[Records for element lookup]
━━━━━━━━━━
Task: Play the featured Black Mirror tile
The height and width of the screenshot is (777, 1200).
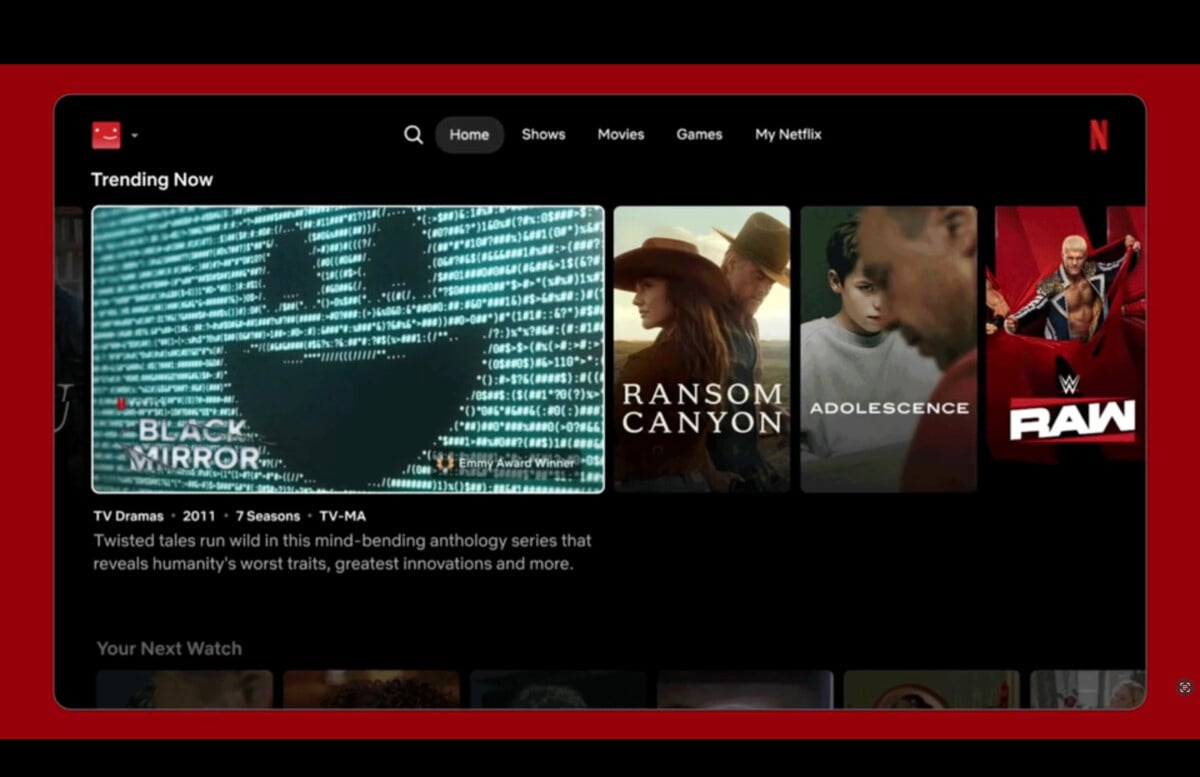Action: pyautogui.click(x=348, y=349)
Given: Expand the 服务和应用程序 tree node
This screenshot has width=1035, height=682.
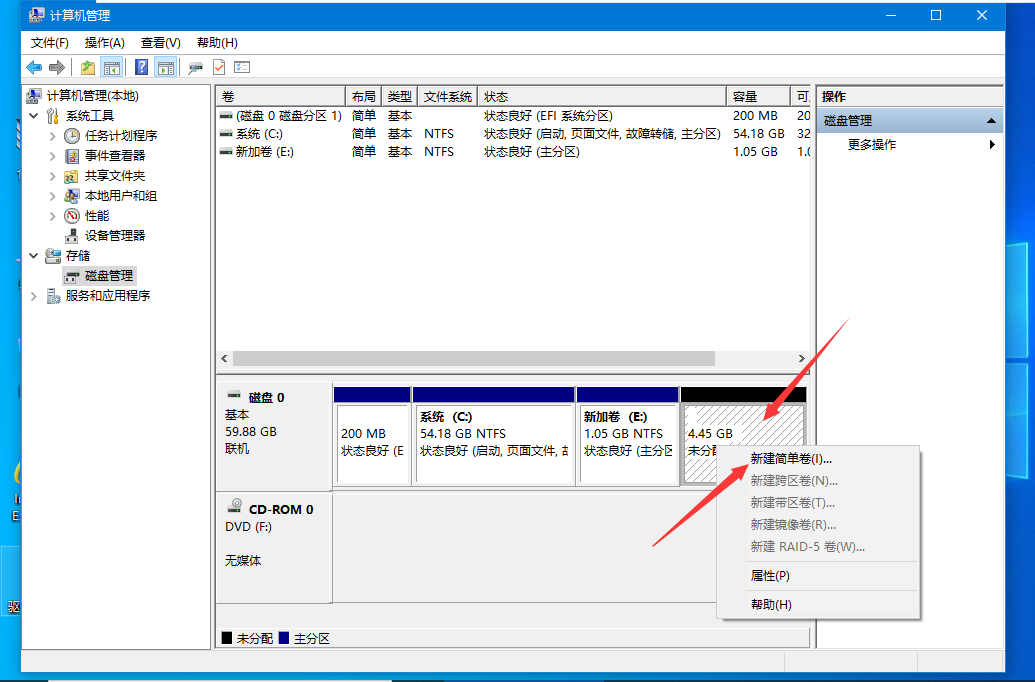Looking at the screenshot, I should point(33,296).
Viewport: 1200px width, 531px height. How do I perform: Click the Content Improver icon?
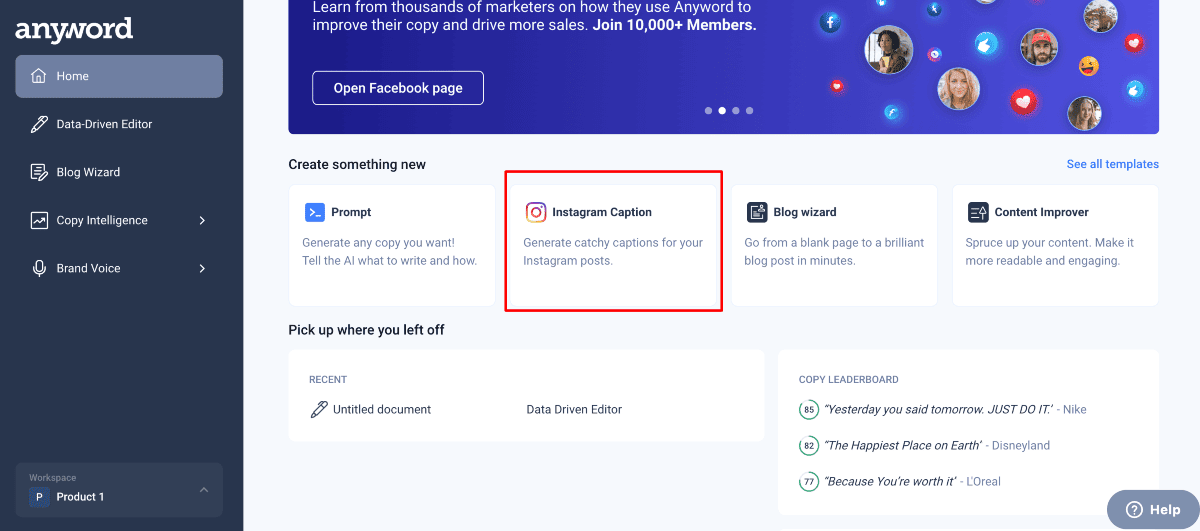(x=978, y=212)
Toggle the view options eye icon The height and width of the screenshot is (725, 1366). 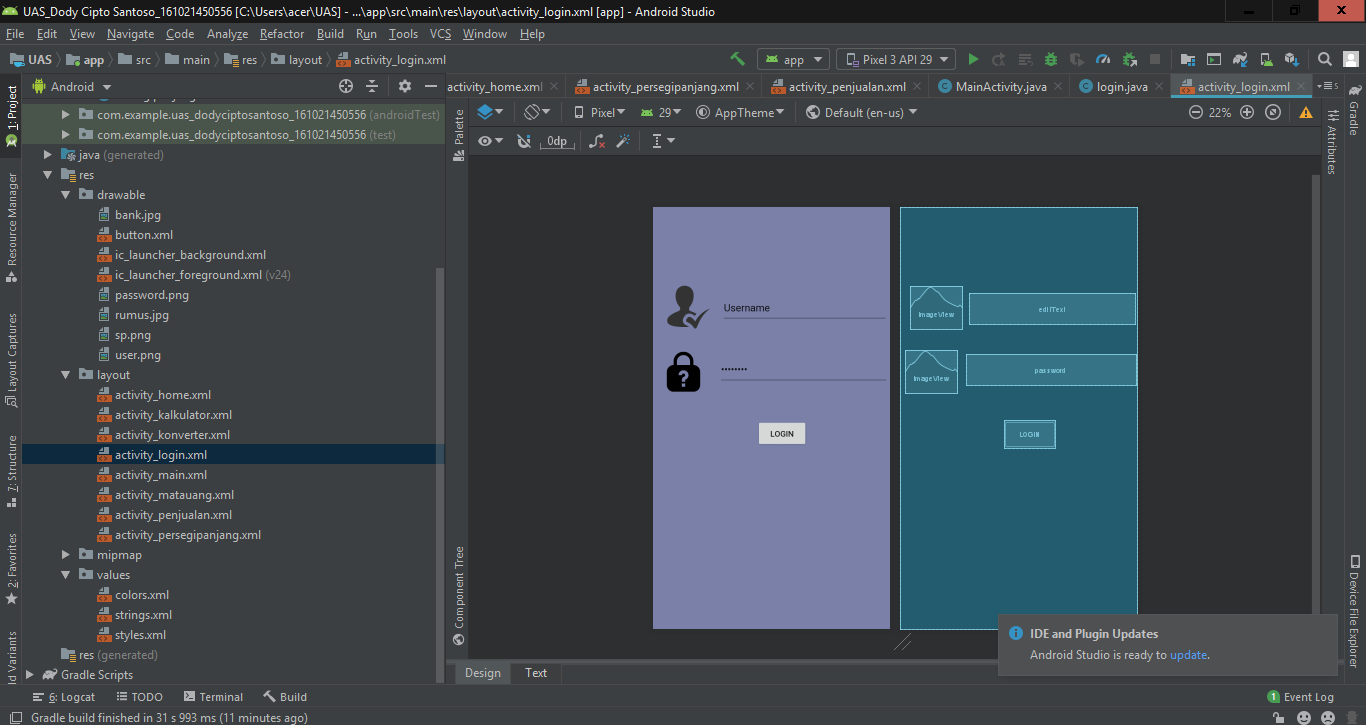[x=486, y=140]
━━━━━━━━━━
▸ WHAT YOU HAVE TO DO
Copy the material word for word from its first line through the line containing "Looking at the", including both ends. Leave the pictures out of your copy.

▸ WORKED ANSWER
Task: Play the featured Black Mirror tile
The height and width of the screenshot is (777, 1200).
Action: pyautogui.click(x=348, y=349)
Given: Expand the 服务和应用程序 tree node
This screenshot has width=1035, height=682.
Looking at the screenshot, I should point(33,296).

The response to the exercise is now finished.